* [STATED PROBLEM]:
Reproduce everything from the line containing "Given: Focus the feature_name name field" down to the last of these lines, keeping each one unchanged.

* [SUPPLIED ENTRIES]:
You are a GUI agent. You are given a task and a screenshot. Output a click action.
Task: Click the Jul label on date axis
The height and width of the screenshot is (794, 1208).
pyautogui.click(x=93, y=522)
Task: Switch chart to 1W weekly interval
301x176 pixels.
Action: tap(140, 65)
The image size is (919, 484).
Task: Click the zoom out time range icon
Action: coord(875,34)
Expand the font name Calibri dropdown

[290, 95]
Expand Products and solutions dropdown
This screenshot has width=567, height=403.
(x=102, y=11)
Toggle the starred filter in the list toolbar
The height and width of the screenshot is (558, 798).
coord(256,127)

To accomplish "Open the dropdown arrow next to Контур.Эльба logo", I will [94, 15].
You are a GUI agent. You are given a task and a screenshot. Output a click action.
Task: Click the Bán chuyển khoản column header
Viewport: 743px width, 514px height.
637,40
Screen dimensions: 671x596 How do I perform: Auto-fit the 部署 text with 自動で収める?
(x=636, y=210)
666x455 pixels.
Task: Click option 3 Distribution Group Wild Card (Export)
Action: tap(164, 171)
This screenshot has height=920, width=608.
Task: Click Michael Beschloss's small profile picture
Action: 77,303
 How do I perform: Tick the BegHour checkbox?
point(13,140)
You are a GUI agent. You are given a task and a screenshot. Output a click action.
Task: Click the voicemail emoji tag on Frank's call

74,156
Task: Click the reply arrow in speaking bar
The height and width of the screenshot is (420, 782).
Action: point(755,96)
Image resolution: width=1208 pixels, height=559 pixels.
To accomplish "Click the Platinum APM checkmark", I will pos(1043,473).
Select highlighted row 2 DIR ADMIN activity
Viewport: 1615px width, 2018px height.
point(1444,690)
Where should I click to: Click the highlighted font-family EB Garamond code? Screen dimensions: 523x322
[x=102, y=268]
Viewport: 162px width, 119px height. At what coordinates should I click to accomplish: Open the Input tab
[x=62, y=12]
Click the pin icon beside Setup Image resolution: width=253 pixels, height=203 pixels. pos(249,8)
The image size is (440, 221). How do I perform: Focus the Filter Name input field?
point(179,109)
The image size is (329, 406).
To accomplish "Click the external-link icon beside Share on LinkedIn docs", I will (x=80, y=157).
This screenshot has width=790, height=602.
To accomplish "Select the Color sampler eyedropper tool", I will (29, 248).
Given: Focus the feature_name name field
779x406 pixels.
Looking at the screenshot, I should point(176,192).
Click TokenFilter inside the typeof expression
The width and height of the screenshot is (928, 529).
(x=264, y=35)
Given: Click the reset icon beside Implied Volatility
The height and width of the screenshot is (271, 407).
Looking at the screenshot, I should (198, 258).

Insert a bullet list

* [WORKED ANSWER]:
Given: Focus the feature_name name field
779x406 pixels.
Looking at the screenshot, I should point(176,192).
Click TokenFilter inside the typeof expression
The width and height of the screenshot is (928, 529).
(x=264, y=35)
Given: Click the reset icon beside Implied Volatility
The height and width of the screenshot is (271, 407).
Looking at the screenshot, I should (198, 258).

Insert a bullet list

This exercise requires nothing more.